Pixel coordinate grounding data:
--
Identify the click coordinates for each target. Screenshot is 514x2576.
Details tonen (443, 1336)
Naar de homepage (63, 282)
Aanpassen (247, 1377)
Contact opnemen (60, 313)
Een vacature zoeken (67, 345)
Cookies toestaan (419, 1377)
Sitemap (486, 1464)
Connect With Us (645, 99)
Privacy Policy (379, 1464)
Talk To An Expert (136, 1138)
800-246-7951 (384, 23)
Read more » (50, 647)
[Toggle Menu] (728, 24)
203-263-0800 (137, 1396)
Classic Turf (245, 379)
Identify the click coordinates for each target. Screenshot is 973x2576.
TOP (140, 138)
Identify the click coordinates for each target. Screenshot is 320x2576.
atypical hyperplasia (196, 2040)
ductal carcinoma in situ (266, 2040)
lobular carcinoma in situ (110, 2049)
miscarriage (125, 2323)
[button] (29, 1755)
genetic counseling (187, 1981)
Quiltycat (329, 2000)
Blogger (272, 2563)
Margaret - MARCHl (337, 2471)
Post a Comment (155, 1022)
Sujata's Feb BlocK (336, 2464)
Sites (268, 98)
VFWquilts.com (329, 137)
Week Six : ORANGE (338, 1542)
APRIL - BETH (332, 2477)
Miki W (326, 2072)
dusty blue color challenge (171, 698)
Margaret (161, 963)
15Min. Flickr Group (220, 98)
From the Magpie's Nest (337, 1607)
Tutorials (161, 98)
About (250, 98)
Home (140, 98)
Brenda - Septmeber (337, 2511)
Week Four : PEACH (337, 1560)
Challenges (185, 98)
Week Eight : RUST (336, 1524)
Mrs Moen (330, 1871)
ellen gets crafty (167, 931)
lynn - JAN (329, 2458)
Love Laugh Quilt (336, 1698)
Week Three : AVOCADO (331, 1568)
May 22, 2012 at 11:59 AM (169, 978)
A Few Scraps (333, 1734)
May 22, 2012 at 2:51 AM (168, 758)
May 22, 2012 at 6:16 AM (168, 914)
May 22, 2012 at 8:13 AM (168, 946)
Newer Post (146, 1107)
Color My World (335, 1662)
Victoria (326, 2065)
--
> _Problem to work on_: With the line holding "Margaret - MARCHl (337, 2471)" as the first and the line holding "Color My World (335, 1662)" as the last, set down that range of the entries above exactly, and nothing else.

> _Solved problem_:
Margaret - MARCHl (337, 2471)
Post a Comment (155, 1022)
Sujata's Feb BlocK (336, 2464)
Sites (268, 98)
VFWquilts.com (329, 137)
Week Six : ORANGE (338, 1542)
APRIL - BETH (332, 2477)
Miki W (326, 2072)
dusty blue color challenge (171, 698)
Margaret (161, 963)
15Min. Flickr Group (220, 98)
From the Magpie's Nest (337, 1607)
Tutorials (161, 98)
About (250, 98)
Home (140, 98)
Brenda - Septmeber (337, 2511)
Week Four : PEACH (337, 1560)
Challenges (185, 98)
Week Eight : RUST (336, 1524)
Mrs Moen (330, 1871)
ellen gets crafty (167, 931)
lynn - JAN (329, 2458)
Love Laugh Quilt (336, 1698)
Week Three : AVOCADO (331, 1568)
May 22, 2012 at 11:59 AM (169, 978)
A Few Scraps (333, 1734)
May 22, 2012 at 2:51 AM (168, 758)
May 22, 2012 at 6:16 AM (168, 914)
May 22, 2012 at 8:13 AM (168, 946)
Newer Post (146, 1107)
Color My World (335, 1662)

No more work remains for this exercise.